#### [TASK INSTRUCTIONS]
From the entries below, count every line that contains the word "left". Please give the number and nothing else.

(Beginning of MATERIAL FOR THIS TASK)

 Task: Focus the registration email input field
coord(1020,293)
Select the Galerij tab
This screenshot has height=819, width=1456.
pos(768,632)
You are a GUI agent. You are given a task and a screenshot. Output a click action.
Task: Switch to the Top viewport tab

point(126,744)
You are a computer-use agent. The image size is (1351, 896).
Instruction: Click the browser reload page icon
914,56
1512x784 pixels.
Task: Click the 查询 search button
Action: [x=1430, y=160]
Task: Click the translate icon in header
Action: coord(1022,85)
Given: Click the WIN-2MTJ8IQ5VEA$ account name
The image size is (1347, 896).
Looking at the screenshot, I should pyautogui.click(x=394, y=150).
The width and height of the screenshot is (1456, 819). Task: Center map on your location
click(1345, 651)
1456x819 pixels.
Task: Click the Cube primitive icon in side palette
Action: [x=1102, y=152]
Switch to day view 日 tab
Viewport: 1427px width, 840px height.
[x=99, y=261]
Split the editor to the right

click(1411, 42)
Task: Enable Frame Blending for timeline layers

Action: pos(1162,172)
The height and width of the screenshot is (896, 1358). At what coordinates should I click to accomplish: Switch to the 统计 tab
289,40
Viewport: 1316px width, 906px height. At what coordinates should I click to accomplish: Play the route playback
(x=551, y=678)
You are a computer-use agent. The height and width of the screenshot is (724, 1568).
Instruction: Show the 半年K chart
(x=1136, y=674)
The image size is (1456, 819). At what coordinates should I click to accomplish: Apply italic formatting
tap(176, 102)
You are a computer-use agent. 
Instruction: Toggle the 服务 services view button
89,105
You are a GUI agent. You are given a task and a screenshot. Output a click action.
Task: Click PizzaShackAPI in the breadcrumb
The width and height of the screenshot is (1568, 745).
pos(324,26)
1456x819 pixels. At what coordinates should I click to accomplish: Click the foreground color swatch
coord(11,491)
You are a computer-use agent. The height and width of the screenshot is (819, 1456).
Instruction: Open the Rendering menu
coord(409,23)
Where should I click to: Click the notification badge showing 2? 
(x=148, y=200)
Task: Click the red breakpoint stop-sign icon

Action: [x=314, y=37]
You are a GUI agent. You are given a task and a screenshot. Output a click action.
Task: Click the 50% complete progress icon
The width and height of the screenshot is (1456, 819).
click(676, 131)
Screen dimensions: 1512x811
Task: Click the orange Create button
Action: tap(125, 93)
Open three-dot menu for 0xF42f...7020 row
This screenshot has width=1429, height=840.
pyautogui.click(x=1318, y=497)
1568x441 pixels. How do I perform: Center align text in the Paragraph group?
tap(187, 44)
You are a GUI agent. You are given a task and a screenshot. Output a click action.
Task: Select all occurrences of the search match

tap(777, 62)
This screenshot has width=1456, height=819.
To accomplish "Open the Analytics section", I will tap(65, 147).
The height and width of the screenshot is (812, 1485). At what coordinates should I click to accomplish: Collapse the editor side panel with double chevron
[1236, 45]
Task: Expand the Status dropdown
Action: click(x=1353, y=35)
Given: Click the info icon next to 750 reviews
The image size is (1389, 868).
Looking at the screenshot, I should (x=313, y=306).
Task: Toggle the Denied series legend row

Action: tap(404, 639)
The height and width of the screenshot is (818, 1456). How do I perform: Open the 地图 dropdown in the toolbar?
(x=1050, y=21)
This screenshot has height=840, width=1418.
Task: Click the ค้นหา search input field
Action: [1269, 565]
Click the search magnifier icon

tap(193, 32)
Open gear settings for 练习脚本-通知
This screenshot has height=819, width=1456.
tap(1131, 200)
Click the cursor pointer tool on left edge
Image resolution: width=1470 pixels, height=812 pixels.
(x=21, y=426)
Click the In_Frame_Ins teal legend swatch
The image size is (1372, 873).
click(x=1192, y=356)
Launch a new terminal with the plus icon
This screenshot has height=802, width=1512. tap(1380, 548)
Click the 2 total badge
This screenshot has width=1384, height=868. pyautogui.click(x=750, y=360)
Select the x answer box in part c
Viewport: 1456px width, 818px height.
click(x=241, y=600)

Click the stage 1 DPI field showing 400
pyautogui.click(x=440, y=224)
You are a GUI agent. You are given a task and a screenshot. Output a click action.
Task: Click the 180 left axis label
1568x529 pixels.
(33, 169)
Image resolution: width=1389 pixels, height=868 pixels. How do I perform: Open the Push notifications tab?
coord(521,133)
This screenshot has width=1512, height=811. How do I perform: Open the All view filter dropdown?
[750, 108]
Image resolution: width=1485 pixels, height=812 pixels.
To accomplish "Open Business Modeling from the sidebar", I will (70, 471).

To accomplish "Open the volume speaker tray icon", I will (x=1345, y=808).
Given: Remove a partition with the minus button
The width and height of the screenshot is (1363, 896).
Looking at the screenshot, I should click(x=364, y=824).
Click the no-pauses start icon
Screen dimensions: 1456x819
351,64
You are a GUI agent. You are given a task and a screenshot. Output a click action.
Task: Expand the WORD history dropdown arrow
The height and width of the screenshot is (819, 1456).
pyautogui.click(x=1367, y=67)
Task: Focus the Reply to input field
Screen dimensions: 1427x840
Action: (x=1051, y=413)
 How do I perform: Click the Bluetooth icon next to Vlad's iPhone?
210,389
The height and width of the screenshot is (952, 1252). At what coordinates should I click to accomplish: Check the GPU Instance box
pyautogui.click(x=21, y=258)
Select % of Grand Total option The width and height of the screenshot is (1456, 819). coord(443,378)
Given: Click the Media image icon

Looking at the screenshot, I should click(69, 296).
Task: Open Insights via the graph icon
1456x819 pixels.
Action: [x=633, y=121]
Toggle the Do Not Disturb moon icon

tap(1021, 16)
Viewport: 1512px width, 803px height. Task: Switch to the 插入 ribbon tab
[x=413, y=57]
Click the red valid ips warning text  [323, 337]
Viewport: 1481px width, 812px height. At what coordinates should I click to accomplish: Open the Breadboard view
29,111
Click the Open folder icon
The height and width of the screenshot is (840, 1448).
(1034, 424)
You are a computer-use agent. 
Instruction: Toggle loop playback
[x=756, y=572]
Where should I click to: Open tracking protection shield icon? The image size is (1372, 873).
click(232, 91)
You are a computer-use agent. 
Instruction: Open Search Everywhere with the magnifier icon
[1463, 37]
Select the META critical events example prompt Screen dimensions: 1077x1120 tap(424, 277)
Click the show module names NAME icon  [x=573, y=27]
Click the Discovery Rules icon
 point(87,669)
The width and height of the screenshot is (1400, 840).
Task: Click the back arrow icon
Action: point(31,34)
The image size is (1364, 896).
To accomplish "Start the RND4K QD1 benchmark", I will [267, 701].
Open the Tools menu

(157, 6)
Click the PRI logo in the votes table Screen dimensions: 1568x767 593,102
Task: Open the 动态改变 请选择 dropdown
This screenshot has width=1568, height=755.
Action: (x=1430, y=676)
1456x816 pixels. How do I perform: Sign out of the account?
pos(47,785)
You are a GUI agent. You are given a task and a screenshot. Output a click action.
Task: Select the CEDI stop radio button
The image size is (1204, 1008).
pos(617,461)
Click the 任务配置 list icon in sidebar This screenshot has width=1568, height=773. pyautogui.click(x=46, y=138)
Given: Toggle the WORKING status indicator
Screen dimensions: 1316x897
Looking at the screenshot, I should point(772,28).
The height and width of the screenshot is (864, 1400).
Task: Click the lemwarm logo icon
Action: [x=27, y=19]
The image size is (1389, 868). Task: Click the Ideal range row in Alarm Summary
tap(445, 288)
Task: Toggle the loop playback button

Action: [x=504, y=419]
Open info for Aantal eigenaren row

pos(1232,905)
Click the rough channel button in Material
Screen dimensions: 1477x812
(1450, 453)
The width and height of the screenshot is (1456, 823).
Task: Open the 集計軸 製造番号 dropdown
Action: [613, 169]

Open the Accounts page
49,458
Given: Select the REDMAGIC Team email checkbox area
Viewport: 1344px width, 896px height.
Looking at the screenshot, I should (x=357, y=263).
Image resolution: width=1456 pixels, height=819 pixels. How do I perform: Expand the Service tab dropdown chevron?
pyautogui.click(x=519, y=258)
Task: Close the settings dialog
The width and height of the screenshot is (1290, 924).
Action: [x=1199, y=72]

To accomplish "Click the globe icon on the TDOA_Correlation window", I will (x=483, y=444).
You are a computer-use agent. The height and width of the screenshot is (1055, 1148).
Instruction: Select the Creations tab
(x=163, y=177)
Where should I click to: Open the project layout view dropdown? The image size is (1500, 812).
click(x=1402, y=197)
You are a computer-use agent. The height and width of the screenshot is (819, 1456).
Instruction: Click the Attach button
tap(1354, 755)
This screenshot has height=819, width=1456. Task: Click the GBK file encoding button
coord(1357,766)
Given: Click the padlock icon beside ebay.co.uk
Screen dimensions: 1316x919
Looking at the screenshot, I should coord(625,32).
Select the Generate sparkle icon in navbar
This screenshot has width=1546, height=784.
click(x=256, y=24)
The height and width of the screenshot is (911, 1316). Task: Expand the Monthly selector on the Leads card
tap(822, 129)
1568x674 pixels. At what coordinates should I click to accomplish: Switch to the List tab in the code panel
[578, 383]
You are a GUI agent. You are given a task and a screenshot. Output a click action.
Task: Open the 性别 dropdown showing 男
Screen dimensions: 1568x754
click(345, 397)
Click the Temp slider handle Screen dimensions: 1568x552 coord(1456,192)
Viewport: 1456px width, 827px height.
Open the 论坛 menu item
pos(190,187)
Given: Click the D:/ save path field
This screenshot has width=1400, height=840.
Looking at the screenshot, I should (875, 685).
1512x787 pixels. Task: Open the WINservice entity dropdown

(End of MATERIAL FOR THIS TASK)

#### [OUTPUT OF THE TASK]
2